● Work instructions
Please reproduce all of the records below word for word, line by line.

═══ The data

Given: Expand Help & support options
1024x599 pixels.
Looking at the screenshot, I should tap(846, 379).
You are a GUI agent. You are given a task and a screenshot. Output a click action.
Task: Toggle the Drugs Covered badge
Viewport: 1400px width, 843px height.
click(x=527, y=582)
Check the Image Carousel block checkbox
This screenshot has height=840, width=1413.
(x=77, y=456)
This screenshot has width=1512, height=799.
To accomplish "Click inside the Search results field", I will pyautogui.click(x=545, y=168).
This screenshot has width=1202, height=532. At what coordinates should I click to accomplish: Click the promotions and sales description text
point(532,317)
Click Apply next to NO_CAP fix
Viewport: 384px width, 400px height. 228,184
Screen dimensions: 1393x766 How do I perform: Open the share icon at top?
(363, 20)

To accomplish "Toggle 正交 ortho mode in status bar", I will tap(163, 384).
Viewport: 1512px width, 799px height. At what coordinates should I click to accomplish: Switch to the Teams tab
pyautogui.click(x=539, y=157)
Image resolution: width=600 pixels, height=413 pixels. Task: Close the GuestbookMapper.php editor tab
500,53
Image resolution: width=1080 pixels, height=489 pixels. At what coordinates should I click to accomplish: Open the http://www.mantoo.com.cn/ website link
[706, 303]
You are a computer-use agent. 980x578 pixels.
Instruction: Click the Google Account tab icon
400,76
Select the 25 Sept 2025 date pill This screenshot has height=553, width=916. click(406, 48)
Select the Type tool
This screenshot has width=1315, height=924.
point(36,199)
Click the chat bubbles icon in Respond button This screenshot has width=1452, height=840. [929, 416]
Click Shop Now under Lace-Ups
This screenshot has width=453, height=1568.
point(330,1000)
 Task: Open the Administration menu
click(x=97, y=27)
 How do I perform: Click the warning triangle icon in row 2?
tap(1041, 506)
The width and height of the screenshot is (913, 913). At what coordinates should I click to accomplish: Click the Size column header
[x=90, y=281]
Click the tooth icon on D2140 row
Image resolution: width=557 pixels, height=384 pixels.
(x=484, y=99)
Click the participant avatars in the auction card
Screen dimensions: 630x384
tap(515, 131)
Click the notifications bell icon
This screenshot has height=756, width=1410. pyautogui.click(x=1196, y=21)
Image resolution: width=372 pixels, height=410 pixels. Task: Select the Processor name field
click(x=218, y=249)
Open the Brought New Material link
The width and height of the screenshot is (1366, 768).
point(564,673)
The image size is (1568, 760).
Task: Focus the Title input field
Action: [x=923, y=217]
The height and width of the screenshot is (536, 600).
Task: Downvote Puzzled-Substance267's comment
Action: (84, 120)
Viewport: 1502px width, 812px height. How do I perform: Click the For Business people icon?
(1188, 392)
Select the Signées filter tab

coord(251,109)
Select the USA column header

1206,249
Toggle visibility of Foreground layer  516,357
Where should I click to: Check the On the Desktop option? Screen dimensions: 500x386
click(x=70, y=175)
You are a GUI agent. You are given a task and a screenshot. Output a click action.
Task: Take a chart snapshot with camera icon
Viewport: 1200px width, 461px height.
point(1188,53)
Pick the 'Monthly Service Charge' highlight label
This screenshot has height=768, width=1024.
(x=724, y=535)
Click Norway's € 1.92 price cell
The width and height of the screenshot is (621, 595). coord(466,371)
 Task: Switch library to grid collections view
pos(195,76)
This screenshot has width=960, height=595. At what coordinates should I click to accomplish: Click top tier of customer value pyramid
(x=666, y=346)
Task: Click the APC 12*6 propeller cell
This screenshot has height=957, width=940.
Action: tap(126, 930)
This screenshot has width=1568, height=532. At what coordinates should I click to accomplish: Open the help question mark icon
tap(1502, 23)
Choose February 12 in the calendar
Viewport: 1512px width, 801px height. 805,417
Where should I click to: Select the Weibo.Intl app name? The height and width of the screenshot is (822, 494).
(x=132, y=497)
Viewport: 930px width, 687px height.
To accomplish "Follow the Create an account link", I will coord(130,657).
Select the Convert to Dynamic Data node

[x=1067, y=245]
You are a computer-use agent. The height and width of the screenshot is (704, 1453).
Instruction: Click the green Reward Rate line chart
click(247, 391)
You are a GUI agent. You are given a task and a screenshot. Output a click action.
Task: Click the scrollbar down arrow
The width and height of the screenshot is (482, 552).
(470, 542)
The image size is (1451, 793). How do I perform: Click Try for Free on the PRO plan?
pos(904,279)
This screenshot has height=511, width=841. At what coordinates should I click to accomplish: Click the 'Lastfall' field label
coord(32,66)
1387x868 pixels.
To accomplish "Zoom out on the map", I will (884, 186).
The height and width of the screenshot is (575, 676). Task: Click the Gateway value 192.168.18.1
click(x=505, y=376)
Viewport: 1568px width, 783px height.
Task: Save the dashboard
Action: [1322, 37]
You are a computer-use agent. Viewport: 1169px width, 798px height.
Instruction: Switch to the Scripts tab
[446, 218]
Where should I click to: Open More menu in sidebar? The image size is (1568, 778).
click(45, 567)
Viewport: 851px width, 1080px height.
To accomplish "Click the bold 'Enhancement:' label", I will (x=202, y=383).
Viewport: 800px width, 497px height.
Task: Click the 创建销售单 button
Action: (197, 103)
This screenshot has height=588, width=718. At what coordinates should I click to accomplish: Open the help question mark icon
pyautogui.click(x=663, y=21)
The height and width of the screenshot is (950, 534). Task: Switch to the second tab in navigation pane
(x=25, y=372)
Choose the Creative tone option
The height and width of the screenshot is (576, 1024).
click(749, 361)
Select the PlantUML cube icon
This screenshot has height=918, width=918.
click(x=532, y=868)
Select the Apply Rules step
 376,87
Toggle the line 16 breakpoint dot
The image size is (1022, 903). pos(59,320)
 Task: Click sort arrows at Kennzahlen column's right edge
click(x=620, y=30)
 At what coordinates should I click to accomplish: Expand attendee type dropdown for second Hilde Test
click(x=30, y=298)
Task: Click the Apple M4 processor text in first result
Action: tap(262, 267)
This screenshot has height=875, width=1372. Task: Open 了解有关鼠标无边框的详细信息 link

══════

● Problem solution
Given: Expand Help & support options
1024x599 pixels.
Looking at the screenshot, I should tap(846, 379).
You are a GUI agent. You are given a task and a screenshot. Output a click action.
Task: Toggle the Drugs Covered badge
Viewport: 1400px width, 843px height.
click(x=527, y=582)
Check the Image Carousel block checkbox
This screenshot has height=840, width=1413.
(x=77, y=456)
This screenshot has width=1512, height=799.
To accomplish "Click inside the Search results field", I will pyautogui.click(x=545, y=168).
This screenshot has width=1202, height=532. At what coordinates should I click to accomplish: Click the promotions and sales description text
point(532,317)
Click Apply next to NO_CAP fix
Viewport: 384px width, 400px height. 228,184
Screen dimensions: 1393x766 How do I perform: Open the share icon at top?
(363, 20)

To accomplish "Toggle 正交 ortho mode in status bar", I will tap(163, 384).
Viewport: 1512px width, 799px height. At what coordinates should I click to accomplish: Switch to the Teams tab
pyautogui.click(x=539, y=157)
Image resolution: width=600 pixels, height=413 pixels. Task: Close the GuestbookMapper.php editor tab
500,53
Image resolution: width=1080 pixels, height=489 pixels. At what coordinates should I click to accomplish: Open the http://www.mantoo.com.cn/ website link
[706, 303]
You are a computer-use agent. 980x578 pixels.
Instruction: Click the Google Account tab icon
400,76
Select the 25 Sept 2025 date pill This screenshot has height=553, width=916. click(406, 48)
Select the Type tool
This screenshot has width=1315, height=924.
point(36,199)
Click the chat bubbles icon in Respond button This screenshot has width=1452, height=840. [929, 416]
Click Shop Now under Lace-Ups
This screenshot has width=453, height=1568.
point(330,1000)
 Task: Open the Administration menu
click(x=97, y=27)
 How do I perform: Click the warning triangle icon in row 2?
tap(1041, 506)
The width and height of the screenshot is (913, 913). At what coordinates should I click to accomplish: Click the Size column header
[x=90, y=281]
Click the tooth icon on D2140 row
Image resolution: width=557 pixels, height=384 pixels.
(x=484, y=99)
Click the participant avatars in the auction card
Screen dimensions: 630x384
tap(515, 131)
Click the notifications bell icon
This screenshot has height=756, width=1410. pyautogui.click(x=1196, y=21)
Image resolution: width=372 pixels, height=410 pixels. Task: Select the Processor name field
click(x=218, y=249)
Open the Brought New Material link
The width and height of the screenshot is (1366, 768).
point(564,673)
The image size is (1568, 760).
Task: Focus the Title input field
Action: [x=923, y=217]
The height and width of the screenshot is (536, 600).
Task: Downvote Puzzled-Substance267's comment
Action: (84, 120)
Viewport: 1502px width, 812px height. How do I perform: Click the For Business people icon?
(1188, 392)
Select the Signées filter tab

coord(251,109)
Select the USA column header

1206,249
Toggle visibility of Foreground layer  516,357
Where should I click to: Check the On the Desktop option? Screen dimensions: 500x386
click(x=70, y=175)
You are a GUI agent. You are given a task and a screenshot. Output a click action.
Task: Take a chart snapshot with camera icon
Viewport: 1200px width, 461px height.
point(1188,53)
Pick the 'Monthly Service Charge' highlight label
This screenshot has height=768, width=1024.
(x=724, y=535)
Click Norway's € 1.92 price cell
The width and height of the screenshot is (621, 595). coord(466,371)
 Task: Switch library to grid collections view
pos(195,76)
This screenshot has width=960, height=595. At what coordinates should I click to accomplish: Click top tier of customer value pyramid
(x=666, y=346)
Task: Click the APC 12*6 propeller cell
This screenshot has height=957, width=940.
Action: tap(126, 930)
This screenshot has width=1568, height=532. At what coordinates should I click to accomplish: Open the help question mark icon
tap(1502, 23)
Choose February 12 in the calendar
Viewport: 1512px width, 801px height. 805,417
Where should I click to: Select the Weibo.Intl app name? The height and width of the screenshot is (822, 494).
(x=132, y=497)
Viewport: 930px width, 687px height.
To accomplish "Follow the Create an account link", I will coord(130,657).
Select the Convert to Dynamic Data node

[x=1067, y=245]
You are a computer-use agent. The height and width of the screenshot is (704, 1453).
Instruction: Click the green Reward Rate line chart
click(247, 391)
You are a GUI agent. You are given a task and a screenshot. Output a click action.
Task: Click the scrollbar down arrow
The width and height of the screenshot is (482, 552).
(470, 542)
The image size is (1451, 793). How do I perform: Click Try for Free on the PRO plan?
pos(904,279)
This screenshot has height=511, width=841. At what coordinates should I click to accomplish: Click the 'Lastfall' field label
coord(32,66)
1387x868 pixels.
To accomplish "Zoom out on the map", I will (884, 186).
The height and width of the screenshot is (575, 676). Task: Click the Gateway value 192.168.18.1
click(x=505, y=376)
Viewport: 1568px width, 783px height.
Task: Save the dashboard
Action: [1322, 37]
You are a computer-use agent. Viewport: 1169px width, 798px height.
Instruction: Switch to the Scripts tab
[446, 218]
Where should I click to: Open More menu in sidebar? The image size is (1568, 778).
click(45, 567)
Viewport: 851px width, 1080px height.
To accomplish "Click the bold 'Enhancement:' label", I will (x=202, y=383).
Viewport: 800px width, 497px height.
Task: Click the 创建销售单 button
Action: (197, 103)
This screenshot has height=588, width=718. At what coordinates should I click to accomplish: Open the help question mark icon
pyautogui.click(x=663, y=21)
The height and width of the screenshot is (950, 534). Task: Switch to the second tab in navigation pane
(x=25, y=372)
Choose the Creative tone option
The height and width of the screenshot is (576, 1024).
click(749, 361)
Select the PlantUML cube icon
This screenshot has height=918, width=918.
click(x=532, y=868)
Select the Apply Rules step
 376,87
Toggle the line 16 breakpoint dot
The image size is (1022, 903). pos(59,320)
 Task: Click sort arrows at Kennzahlen column's right edge
click(x=620, y=30)
 At what coordinates should I click to accomplish: Expand attendee type dropdown for second Hilde Test
click(x=30, y=298)
Task: Click the Apple M4 processor text in first result
Action: tap(262, 267)
This screenshot has height=875, width=1372. Task: Open 了解有关鼠标无边框的详细信息 link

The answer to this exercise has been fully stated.